The 17th-century Dutch master Johannes Vermeer is perhaps best known in the popular imagination for Girl with a Pearl Earring, which inspired both a 1999 novel and a 2003 film adaptation of said novel. But among art historians, Vermeer's masterpiece is View of Delft, a cityscape of the painter's hometown that beautifully illustrates Vermeer's skill with light and shadow.

Art historians have long thought that Vermeer likely created View of Delft around 1660-1661, but because we have so little biographical information about the artist, pinpointing the exact date, and even time of day, that the scene represents has proven challenging. Some have argued for late spring or early summer, with times ranging from mid-day to sunset. A new astronomical analysis concludes that Anthony Bailey, author of Vermeer: A View of Delft (2001), was correct in concluding that the painting depicts the town in the morning, "with the sun striking the buildings from the south east." Furthermore, the time is most likely 8am, on September 3 or 4, in the year 1659 or earlier.

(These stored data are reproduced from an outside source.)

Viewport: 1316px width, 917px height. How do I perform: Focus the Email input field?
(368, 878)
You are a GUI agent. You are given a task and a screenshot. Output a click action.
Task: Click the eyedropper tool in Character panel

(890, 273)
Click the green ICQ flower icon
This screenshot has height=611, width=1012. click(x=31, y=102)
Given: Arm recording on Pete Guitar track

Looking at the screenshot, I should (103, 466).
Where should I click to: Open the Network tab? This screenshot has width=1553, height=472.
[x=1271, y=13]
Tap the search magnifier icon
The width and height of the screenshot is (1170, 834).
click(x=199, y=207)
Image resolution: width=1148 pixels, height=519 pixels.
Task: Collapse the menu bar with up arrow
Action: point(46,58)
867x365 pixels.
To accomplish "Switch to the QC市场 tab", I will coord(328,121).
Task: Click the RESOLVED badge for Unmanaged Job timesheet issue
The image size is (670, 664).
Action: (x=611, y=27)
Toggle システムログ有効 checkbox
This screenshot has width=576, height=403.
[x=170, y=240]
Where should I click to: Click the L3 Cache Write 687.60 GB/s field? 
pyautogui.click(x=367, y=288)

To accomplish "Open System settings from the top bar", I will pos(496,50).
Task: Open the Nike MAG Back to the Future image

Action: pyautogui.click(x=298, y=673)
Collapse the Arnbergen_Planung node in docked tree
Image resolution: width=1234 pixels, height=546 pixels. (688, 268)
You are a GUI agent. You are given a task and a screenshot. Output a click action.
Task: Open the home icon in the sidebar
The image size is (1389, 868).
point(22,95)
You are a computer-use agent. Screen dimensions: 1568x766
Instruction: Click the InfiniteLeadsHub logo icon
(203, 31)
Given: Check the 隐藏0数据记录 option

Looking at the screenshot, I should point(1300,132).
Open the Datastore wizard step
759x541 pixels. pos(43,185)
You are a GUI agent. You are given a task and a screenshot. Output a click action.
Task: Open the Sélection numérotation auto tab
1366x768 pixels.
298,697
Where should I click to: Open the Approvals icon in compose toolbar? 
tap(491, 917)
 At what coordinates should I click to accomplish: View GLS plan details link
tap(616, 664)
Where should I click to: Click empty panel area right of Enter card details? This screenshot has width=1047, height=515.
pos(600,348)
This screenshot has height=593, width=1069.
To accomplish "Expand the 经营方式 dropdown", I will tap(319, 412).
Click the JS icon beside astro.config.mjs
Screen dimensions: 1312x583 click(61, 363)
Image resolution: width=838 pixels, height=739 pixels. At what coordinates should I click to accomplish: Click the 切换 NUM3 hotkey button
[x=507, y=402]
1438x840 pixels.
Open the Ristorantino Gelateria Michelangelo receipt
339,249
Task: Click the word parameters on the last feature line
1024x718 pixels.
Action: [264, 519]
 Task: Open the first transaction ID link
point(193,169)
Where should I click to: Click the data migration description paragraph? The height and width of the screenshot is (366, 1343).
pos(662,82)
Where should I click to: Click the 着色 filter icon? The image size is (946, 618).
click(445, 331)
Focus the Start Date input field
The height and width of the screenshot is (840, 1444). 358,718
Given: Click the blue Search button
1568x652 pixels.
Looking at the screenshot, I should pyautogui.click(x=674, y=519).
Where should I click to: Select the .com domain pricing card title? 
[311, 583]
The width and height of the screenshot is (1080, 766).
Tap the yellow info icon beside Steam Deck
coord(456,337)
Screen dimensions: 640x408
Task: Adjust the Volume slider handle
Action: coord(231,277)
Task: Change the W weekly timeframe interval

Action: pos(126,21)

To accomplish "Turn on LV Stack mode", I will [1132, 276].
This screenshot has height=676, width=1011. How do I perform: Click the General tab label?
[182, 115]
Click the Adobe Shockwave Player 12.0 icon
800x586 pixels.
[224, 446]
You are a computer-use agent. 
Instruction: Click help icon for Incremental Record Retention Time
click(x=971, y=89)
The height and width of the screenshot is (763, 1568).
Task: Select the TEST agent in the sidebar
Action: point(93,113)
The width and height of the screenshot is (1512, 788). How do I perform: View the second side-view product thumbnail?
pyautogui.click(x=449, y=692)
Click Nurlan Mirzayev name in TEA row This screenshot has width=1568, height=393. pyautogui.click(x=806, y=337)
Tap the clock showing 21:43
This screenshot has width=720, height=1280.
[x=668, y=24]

That's the conclusion of Donald Olson, an astronomer at Texas State University known as the "celestial sleuth" for his work in so-called "forensic astronomy," and several colleagues, who describe their analysis in the September 2020 issue of Sky and Telescope (subscription required). Over the years, Olson has found evidence that the blood-red sunset that inspired Edvard Munch's The Scream was likely an after-effect of the 1883 eruption of Mount Krakatoa in Indonesia; that the Moon may have contributed to the sinking of the Titanic; helped identify the precise location of Julius Caesar's landing site in Britain in 55 BC; and showed that Mary Shelley was probably telling the truth about a moonlit waking dream" that inspired Frankenstein, among other findings.